In Europa, si teme soprattutto per le conseguenze che si potrebbero ripercuotere sul resto del continente, anche a livello economico. Il presidente della Commissione europea ha messo in mostra inequivocabilmente quale reazione il Regno Unito dovrebbe aspettarsi qualora intenda voltare le spalle al resto dei ventisette. «I disertori non saranno ben accolti» se poi sceglieranno di accostarsi di nuovo all’Unione Europea, ha ammonito Jean-Claude Juncker. Più pacatamente, Donald Tusk ha ipotizzato come ci vorrebbero almeno sette anni per finalizzare un qualche accordo alternativo con Londra rispetto alla membership. Sette anni in cui l’incertezza finanziaria potrebbe colpire severamente il Paese. Sulla stessa linea, anche la cancelliera tedesca Angela Merkel, che ha evidenziato come il Regno Unito non godrebbe dello stesso potere di negoziazione con l’UE dopo la Brexit. Immancabile il commento del ministro delle finanze tedesco, Wolfgang Schäuble, che in un’intervista a Der Spiegel ha commentato «O dentro, o fuori» rispetto alla possibilità di negoziare uno status simile a quello Norvegese con l’UE, perché «l’Europa funzionerà anche senza la Gran Bretagna, se necessario. Ad un certo punto i cittadini britannici si accorgeranno di aver preso la decisione sbagliata». Intanto, la Francia e la Germania starebbero già lavorando ad un piano alternativo per la sopravvivenza dell’Unione Europea dopo la Brexit, a cominciare dal summit dei leader europei (compreso Cameron) per il 28 e 29 Giugno prossimo, quando i risultati del voto saranno ancora freschi.

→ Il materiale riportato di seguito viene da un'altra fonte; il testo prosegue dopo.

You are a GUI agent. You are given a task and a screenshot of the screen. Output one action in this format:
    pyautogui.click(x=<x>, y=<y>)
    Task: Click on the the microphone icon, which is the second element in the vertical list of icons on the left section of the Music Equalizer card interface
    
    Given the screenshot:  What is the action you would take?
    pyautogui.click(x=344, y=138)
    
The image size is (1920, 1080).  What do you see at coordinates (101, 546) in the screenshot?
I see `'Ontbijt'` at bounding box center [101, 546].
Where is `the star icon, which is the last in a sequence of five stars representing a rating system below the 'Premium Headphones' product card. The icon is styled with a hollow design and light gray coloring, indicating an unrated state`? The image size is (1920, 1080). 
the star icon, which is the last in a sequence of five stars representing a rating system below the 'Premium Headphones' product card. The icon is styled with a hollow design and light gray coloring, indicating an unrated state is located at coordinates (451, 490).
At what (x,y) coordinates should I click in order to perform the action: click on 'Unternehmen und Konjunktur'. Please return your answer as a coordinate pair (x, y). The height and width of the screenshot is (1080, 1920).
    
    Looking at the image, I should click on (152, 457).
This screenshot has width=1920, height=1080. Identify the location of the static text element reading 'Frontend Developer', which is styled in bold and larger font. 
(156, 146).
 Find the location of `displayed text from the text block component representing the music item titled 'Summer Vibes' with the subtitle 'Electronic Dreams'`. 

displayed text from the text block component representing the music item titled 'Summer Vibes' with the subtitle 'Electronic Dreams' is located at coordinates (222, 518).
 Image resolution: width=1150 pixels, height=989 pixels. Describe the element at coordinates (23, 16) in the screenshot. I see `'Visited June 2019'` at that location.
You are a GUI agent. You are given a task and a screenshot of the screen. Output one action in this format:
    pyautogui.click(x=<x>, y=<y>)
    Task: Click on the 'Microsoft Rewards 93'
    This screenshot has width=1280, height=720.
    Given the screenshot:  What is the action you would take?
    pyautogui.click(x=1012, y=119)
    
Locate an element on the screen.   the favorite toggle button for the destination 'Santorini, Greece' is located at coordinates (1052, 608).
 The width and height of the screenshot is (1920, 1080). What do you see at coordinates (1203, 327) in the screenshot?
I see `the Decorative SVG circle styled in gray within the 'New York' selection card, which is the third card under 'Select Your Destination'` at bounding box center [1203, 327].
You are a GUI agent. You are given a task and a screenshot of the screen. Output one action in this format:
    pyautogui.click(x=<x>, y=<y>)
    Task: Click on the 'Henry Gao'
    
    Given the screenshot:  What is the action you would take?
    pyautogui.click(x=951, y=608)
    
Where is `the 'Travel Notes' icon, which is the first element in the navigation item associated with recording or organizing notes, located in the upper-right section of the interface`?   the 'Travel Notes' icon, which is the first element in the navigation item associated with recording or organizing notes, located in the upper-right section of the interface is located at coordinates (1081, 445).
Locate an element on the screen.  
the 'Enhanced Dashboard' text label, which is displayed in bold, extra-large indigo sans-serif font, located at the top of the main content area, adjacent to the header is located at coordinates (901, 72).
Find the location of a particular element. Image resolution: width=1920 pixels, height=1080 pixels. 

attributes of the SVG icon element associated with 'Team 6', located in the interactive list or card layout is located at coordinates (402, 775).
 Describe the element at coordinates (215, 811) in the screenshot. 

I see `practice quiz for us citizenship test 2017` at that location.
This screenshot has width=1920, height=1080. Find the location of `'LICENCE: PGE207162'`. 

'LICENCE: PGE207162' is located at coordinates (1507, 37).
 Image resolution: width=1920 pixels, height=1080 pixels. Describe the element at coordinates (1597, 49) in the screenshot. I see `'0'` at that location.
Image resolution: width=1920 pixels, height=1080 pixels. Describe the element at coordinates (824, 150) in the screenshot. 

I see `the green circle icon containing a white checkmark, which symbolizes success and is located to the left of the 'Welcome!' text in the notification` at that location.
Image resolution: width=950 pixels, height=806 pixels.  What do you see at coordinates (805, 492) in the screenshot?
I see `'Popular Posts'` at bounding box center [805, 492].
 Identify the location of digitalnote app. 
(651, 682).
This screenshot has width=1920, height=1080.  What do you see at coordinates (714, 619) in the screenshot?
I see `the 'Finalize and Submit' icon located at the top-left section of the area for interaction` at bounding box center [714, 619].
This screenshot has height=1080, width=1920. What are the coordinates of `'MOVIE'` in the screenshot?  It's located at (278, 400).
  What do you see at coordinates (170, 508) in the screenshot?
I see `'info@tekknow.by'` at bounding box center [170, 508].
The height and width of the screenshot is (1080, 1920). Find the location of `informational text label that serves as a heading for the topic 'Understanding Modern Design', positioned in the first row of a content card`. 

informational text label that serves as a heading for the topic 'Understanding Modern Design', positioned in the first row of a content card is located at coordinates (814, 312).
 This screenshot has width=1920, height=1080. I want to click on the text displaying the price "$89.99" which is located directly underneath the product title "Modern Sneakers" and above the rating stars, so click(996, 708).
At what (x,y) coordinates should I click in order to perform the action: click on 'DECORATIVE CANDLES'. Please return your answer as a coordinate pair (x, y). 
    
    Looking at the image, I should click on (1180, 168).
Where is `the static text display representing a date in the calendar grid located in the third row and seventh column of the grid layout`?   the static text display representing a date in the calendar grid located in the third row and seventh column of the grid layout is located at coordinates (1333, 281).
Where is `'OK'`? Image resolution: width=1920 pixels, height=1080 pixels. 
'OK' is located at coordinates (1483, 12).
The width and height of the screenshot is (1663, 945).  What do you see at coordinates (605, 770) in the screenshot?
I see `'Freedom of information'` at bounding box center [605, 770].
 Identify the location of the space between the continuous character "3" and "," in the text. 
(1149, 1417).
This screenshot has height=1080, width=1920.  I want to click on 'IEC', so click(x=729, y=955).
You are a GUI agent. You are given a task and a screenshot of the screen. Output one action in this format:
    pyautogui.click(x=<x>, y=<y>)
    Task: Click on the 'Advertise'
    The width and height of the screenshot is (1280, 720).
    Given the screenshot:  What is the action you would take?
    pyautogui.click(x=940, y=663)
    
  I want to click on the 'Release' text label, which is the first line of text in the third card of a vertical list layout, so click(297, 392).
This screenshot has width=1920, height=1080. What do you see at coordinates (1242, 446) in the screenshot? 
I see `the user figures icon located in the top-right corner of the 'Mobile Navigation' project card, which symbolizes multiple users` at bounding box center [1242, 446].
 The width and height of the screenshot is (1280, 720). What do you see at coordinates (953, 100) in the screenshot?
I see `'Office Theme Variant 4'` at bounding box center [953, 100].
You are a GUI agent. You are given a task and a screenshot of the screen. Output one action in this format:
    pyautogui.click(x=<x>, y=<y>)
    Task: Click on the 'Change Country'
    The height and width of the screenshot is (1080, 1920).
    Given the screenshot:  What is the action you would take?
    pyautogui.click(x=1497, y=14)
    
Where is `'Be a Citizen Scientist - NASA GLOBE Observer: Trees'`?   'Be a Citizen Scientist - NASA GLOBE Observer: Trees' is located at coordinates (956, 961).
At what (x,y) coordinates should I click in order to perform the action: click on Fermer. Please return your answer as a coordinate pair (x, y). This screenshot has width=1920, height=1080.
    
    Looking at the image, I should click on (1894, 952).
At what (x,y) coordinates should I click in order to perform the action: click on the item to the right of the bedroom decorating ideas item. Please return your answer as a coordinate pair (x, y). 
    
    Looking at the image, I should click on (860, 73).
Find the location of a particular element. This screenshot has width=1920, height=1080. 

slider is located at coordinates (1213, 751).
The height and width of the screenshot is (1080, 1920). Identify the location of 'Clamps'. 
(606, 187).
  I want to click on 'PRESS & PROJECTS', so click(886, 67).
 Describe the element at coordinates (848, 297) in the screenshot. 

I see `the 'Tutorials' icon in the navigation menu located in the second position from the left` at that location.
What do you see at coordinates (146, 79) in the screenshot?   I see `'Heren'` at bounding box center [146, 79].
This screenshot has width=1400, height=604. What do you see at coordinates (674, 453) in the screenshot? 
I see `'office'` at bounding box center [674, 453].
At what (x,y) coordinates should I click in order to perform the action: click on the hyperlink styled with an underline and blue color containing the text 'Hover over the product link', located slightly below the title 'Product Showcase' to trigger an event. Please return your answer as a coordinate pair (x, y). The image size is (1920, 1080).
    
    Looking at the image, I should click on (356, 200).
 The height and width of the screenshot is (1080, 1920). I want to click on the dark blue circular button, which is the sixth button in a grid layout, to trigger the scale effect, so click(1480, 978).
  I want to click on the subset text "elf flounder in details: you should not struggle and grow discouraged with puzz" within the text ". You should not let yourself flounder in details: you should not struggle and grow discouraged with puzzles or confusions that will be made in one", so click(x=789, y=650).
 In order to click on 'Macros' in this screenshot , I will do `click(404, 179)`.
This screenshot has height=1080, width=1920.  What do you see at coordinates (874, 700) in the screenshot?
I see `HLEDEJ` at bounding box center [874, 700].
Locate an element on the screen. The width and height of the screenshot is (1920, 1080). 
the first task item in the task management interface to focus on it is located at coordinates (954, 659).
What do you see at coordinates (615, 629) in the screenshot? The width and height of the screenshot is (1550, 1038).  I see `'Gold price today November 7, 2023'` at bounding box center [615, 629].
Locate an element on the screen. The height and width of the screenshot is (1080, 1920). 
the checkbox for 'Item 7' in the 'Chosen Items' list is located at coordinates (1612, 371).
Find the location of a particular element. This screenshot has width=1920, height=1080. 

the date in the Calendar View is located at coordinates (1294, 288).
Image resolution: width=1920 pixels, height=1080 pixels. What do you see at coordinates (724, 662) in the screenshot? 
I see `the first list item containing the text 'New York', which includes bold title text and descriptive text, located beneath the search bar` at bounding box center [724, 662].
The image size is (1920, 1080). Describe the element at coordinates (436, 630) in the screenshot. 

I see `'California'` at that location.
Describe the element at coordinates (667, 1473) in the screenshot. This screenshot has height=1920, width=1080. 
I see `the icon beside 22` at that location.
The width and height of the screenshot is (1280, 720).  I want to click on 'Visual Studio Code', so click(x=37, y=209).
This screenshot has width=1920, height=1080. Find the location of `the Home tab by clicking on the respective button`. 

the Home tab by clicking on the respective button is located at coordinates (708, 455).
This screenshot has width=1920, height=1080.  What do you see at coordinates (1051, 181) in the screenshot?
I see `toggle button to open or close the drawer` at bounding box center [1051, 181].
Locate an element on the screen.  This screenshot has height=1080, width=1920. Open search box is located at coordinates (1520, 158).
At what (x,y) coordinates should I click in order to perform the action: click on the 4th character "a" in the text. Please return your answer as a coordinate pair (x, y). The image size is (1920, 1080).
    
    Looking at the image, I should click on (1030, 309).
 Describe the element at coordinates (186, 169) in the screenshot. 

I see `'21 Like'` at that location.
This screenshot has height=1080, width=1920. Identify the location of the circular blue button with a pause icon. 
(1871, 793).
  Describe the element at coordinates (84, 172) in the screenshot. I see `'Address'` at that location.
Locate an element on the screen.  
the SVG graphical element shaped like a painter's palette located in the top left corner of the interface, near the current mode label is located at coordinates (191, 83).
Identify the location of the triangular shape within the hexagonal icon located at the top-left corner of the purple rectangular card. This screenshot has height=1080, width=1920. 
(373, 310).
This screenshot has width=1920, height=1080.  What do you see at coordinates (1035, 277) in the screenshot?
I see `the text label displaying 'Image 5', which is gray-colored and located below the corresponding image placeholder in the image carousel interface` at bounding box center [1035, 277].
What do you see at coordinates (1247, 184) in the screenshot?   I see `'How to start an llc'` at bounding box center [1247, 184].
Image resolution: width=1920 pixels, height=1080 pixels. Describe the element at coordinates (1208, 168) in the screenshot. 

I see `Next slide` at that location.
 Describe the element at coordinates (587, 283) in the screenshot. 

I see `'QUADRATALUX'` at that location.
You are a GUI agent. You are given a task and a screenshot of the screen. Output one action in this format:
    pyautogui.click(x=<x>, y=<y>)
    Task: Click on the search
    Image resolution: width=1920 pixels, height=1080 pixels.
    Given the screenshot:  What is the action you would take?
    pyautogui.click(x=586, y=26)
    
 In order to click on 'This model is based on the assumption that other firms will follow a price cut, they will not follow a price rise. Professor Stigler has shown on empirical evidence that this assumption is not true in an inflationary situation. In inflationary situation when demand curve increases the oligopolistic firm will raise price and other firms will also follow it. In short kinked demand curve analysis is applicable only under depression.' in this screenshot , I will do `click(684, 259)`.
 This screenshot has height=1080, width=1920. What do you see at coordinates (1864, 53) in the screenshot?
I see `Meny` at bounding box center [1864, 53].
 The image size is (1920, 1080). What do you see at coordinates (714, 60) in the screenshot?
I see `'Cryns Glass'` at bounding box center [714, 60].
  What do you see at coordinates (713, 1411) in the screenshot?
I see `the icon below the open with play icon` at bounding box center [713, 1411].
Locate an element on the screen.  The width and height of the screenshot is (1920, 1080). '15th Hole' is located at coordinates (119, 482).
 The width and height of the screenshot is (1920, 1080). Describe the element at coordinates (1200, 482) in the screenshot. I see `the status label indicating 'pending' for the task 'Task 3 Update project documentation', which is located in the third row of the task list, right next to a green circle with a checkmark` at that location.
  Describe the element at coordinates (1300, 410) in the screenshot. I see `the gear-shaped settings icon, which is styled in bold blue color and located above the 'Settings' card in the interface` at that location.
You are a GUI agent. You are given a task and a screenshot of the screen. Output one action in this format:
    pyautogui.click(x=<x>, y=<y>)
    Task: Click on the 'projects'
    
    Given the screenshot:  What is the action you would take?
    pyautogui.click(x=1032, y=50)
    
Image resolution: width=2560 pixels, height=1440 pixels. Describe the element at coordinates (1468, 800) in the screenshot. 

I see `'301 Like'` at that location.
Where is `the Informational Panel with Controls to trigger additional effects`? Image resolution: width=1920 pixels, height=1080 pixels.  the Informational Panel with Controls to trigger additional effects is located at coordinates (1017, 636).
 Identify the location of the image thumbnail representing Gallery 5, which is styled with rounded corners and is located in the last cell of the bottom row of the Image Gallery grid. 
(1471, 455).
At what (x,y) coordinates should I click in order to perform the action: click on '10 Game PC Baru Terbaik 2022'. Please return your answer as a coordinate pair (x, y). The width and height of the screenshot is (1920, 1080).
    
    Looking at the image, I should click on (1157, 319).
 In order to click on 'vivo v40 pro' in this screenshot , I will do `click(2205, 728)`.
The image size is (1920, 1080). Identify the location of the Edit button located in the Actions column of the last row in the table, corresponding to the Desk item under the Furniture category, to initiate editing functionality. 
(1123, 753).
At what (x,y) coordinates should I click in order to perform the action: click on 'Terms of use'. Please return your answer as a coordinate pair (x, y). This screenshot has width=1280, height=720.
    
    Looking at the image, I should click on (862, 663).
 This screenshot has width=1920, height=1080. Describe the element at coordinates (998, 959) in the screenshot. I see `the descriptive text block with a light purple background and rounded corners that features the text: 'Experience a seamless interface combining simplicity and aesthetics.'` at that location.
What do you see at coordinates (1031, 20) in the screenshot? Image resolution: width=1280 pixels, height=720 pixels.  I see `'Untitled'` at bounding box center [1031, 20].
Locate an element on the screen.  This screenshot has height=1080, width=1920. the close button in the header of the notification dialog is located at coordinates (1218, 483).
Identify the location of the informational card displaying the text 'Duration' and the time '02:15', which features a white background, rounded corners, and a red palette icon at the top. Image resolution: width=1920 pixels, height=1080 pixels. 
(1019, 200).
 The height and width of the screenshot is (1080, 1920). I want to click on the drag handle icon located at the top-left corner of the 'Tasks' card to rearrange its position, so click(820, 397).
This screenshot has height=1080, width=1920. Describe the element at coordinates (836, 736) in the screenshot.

Juncker e il governatore della BCE, Mario Draghi, sono però convinti che la Brexit potrebbe condurre ad una svolta per l’Eurozona per unire ancora di più le proprie forze, una volta lasciati andare gli «europei part-time». Tutto sta nel capire, nel caso di una Brexit, quale danno sia maggiore: quello per l’Europa o quello autoinflitto per il Regno Unito. Entrambi perderanno prestigio, entrambi potere. Bisogna però capire in quale misura, e non è certo facile fare previsioni. Intanto, a due giorni dal voto, il remain sale al 53% nei sondaggi scavalcando per la prima volta il leave, probabilmente anche a causa dell'impatto sull'opinione pubblica dell'omicidio di Jo Cox. Giovedì dalle 7 alle 22 si voterà in Gran Bretagna e in Irlanda del Nord, venerdì mattina i risultati definitivi. Ancora qualche giorno, e sarà chiaro almeno il primo capitolo di una storia ancora incerta.